Exercise brief. Print each record exactly, with no word added or removed.

Records for the task.
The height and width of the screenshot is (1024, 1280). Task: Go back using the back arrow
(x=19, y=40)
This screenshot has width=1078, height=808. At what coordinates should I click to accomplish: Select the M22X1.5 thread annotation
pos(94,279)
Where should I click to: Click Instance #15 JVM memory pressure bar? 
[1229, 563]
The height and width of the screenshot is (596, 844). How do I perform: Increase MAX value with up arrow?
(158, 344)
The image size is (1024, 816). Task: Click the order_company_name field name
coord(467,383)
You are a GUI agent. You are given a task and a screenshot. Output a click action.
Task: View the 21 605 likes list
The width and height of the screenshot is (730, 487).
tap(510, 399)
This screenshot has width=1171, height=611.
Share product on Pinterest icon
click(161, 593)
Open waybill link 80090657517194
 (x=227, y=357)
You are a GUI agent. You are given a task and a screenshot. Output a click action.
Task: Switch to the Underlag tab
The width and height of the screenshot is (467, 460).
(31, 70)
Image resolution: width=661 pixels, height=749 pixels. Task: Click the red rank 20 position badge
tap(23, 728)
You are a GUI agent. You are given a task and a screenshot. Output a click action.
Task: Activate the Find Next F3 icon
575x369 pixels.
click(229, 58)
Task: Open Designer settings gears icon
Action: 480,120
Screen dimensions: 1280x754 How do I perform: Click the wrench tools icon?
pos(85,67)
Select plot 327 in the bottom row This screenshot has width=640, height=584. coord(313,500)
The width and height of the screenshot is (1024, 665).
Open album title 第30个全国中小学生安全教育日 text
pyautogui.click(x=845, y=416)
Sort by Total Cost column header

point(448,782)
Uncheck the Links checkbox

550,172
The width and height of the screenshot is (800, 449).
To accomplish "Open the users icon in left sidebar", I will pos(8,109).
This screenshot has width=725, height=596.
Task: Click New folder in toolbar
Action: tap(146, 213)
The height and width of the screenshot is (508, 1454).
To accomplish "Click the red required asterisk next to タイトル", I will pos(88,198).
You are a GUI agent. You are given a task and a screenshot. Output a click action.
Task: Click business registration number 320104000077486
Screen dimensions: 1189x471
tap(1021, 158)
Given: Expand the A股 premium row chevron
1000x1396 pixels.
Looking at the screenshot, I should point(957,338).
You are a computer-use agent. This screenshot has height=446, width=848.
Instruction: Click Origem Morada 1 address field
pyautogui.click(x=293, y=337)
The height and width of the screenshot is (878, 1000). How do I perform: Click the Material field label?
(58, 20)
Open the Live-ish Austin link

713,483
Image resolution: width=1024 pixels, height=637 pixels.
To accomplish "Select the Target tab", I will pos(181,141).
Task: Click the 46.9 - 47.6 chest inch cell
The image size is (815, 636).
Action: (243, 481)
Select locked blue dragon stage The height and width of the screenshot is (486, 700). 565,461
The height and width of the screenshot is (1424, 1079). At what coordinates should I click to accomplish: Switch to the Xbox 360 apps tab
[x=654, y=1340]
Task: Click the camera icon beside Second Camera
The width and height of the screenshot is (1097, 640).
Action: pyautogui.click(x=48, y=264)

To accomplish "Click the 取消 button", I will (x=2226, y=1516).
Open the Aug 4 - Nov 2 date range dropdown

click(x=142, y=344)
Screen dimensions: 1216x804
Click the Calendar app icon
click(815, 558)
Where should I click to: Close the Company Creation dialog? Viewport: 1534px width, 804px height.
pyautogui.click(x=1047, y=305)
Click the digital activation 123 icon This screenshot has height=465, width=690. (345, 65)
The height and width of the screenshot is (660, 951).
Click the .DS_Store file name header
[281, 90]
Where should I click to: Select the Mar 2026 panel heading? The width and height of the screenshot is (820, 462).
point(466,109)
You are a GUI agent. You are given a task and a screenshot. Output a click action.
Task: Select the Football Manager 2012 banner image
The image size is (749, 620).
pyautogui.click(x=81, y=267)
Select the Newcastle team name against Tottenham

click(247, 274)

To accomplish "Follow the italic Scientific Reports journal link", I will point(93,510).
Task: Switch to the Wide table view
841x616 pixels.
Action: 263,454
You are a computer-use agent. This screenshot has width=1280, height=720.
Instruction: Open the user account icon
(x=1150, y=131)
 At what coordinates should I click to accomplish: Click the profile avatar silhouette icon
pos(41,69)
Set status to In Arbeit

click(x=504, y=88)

Answer box.
The height and width of the screenshot is (1024, 1280). Task: Go back using the back arrow
(x=19, y=40)
This screenshot has width=1078, height=808. At what coordinates should I click to accomplish: Select the M22X1.5 thread annotation
pos(94,279)
Where should I click to: Click Instance #15 JVM memory pressure bar? 
[1229, 563]
The height and width of the screenshot is (596, 844). How do I perform: Increase MAX value with up arrow?
(158, 344)
The image size is (1024, 816). Task: Click the order_company_name field name
coord(467,383)
You are a GUI agent. You are given a task and a screenshot. Output a click action.
Task: View the 21 605 likes list
The width and height of the screenshot is (730, 487).
tap(510, 399)
This screenshot has width=1171, height=611.
Share product on Pinterest icon
click(161, 593)
Open waybill link 80090657517194
 (x=227, y=357)
You are a GUI agent. You are given a task and a screenshot. Output a click action.
Task: Switch to the Underlag tab
The width and height of the screenshot is (467, 460).
(31, 70)
Image resolution: width=661 pixels, height=749 pixels. Task: Click the red rank 20 position badge
tap(23, 728)
You are a GUI agent. You are given a task and a screenshot. Output a click action.
Task: Activate the Find Next F3 icon
575x369 pixels.
click(229, 58)
Task: Open Designer settings gears icon
Action: 480,120
Screen dimensions: 1280x754 How do I perform: Click the wrench tools icon?
pos(85,67)
Select plot 327 in the bottom row This screenshot has width=640, height=584. coord(313,500)
The width and height of the screenshot is (1024, 665).
Open album title 第30个全国中小学生安全教育日 text
pyautogui.click(x=845, y=416)
Sort by Total Cost column header

point(448,782)
Uncheck the Links checkbox

550,172
The width and height of the screenshot is (800, 449).
To accomplish "Open the users icon in left sidebar", I will pos(8,109).
This screenshot has width=725, height=596.
Task: Click New folder in toolbar
Action: tap(146, 213)
The height and width of the screenshot is (508, 1454).
To accomplish "Click the red required asterisk next to タイトル", I will pos(88,198).
You are a GUI agent. You are given a task and a screenshot. Output a click action.
Task: Click business registration number 320104000077486
Screen dimensions: 1189x471
tap(1021, 158)
Given: Expand the A股 premium row chevron
1000x1396 pixels.
Looking at the screenshot, I should point(957,338).
You are a computer-use agent. This screenshot has height=446, width=848.
Instruction: Click Origem Morada 1 address field
pyautogui.click(x=293, y=337)
The height and width of the screenshot is (878, 1000). How do I perform: Click the Material field label?
(58, 20)
Open the Live-ish Austin link

713,483
Image resolution: width=1024 pixels, height=637 pixels.
To accomplish "Select the Target tab", I will pos(181,141).
Task: Click the 46.9 - 47.6 chest inch cell
The image size is (815, 636).
Action: (243, 481)
Select locked blue dragon stage The height and width of the screenshot is (486, 700). 565,461
The height and width of the screenshot is (1424, 1079). At what coordinates should I click to accomplish: Switch to the Xbox 360 apps tab
[x=654, y=1340]
Task: Click the camera icon beside Second Camera
The width and height of the screenshot is (1097, 640).
Action: pyautogui.click(x=48, y=264)

To accomplish "Click the 取消 button", I will (x=2226, y=1516).
Open the Aug 4 - Nov 2 date range dropdown

click(x=142, y=344)
Screen dimensions: 1216x804
Click the Calendar app icon
click(815, 558)
Where should I click to: Close the Company Creation dialog? Viewport: 1534px width, 804px height.
pyautogui.click(x=1047, y=305)
Click the digital activation 123 icon This screenshot has height=465, width=690. (345, 65)
The height and width of the screenshot is (660, 951).
Click the .DS_Store file name header
[281, 90]
Where should I click to: Select the Mar 2026 panel heading? The width and height of the screenshot is (820, 462).
point(466,109)
You are a GUI agent. You are given a task and a screenshot. Output a click action.
Task: Select the Football Manager 2012 banner image
The image size is (749, 620).
pyautogui.click(x=81, y=267)
Select the Newcastle team name against Tottenham

click(247, 274)

To accomplish "Follow the italic Scientific Reports journal link", I will point(93,510).
Task: Switch to the Wide table view
841x616 pixels.
Action: 263,454
You are a computer-use agent. This screenshot has width=1280, height=720.
Instruction: Open the user account icon
(x=1150, y=131)
 At what coordinates should I click to accomplish: Click the profile avatar silhouette icon
pos(41,69)
Set status to In Arbeit

click(x=504, y=88)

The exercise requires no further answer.